From: Music and Theatre in Handel’s World,  The Family Papers of James Harris, 1732-1780, OUP 2002, by Donald Burrows, Rosemary Dunhill, and James Harris:

BARKER, Thomas (b. 1709), third son of John Barker, Minor Canon of Peterborough Cathedral.  Thomas’s elder brother John (1707-1781), a chorister at the Chapel Royal, subsequently became organist of Holy Trinity, Coventry, and Vicar-choral at Lichfield Cathedral, was a music copyist and minor composer.

This book contains transcripts of a series of letters from a number of influential people in the world of music in England at that time, and the above extract at page 1093 is taken from a list of correspondents and diary writers quoted in the book, and a brief synopsis of their lives. It says more about John Barker than it does about his brother Thomas.

Another glimpse of his brother comes from a letter from Thomas to James Harris in the Close at Salisbury, dated c 1743. (Harris is described as a philosopher and musician):

Thomas Barker son of the late reverend Docter John Barker late Prebendary and Precentor of the Cathedrall Church of Peterborough and brother of Mr John Barker  Organist of Coventry; humbly begs leave to present this my present & unhappy case to your great goodness which the present mean state of life I am unfortunately taken in for a soldier puts me to the greatest uneasyness & ill conveniences of life to think of the low station I’m now confind too.  Sir I was brought up as a singing boy in the coire of Peterborough but to  my grief and sorrow I never could have my desire & chief delight to practice it which is now fifteen ears since I left the coire, so that I’m intirely lost for want of practice. I have a desire to sing an anthem to morrow in the Evening Service if I can be admittd to try my voice & would fain gett my discharge but for want of friendly assistance to beg it for me I cant expect to have it. Sir I am quartered at the Half Moon by St Edmonds Church.

[P.S.] Sir I was with Mr Tompson & t{ried a]n anthem with him & was pleasd to speak to the Cannons about [me, but] has receivd no answer yet.

The footnote against this entry reads . . .

Barker had exaggerated his father’s status. John Barker senior was a minor canon of Peterborough Cathedral from 1704: he died in 1731, the same year in which Thomas’s elder brother became organist of Holy Trinity, Coventry.  It is unlikely that Thomas Barker was considered seriously for a place at Salisbury, though several new Minor Canons and Lay-vicars were appointed in 1742-3.

which effectively confirms the date of John’s appointment at Coventry at 1731.

Barker is known to have published

  • Twelve Songs, Three for Two Voices, with Symphonies for the Violin or German Flute, 
    published Coventry 1741, and
     
  • A Select Number of the Best Psalm Tunes. Birmingham: Mich. Broome [for] John Barker, {c.1750].  58p.: engraved. Birmingham Public Library Ref.: L,55.91.  27 tunes, 1 anthem, 1 set piece.
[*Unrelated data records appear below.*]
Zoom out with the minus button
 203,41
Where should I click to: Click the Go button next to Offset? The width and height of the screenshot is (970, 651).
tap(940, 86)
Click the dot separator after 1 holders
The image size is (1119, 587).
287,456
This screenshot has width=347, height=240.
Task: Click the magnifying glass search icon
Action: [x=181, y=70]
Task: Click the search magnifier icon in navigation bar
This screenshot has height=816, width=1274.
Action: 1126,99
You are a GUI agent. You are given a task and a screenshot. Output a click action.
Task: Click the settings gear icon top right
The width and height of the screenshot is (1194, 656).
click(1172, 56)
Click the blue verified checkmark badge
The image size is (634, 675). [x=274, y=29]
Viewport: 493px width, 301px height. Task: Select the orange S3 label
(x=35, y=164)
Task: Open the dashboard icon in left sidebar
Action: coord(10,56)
As with Michael Broom himself, Barker is thought to have compiled the contents of the book, as only one appears to have been composed by him, and that being air only, without any accompaniment.  Temperley comments that he was a pupil of Dr. William Croft, several works by the latter being included in the book.

Barker is also thought to have been a printer by trade.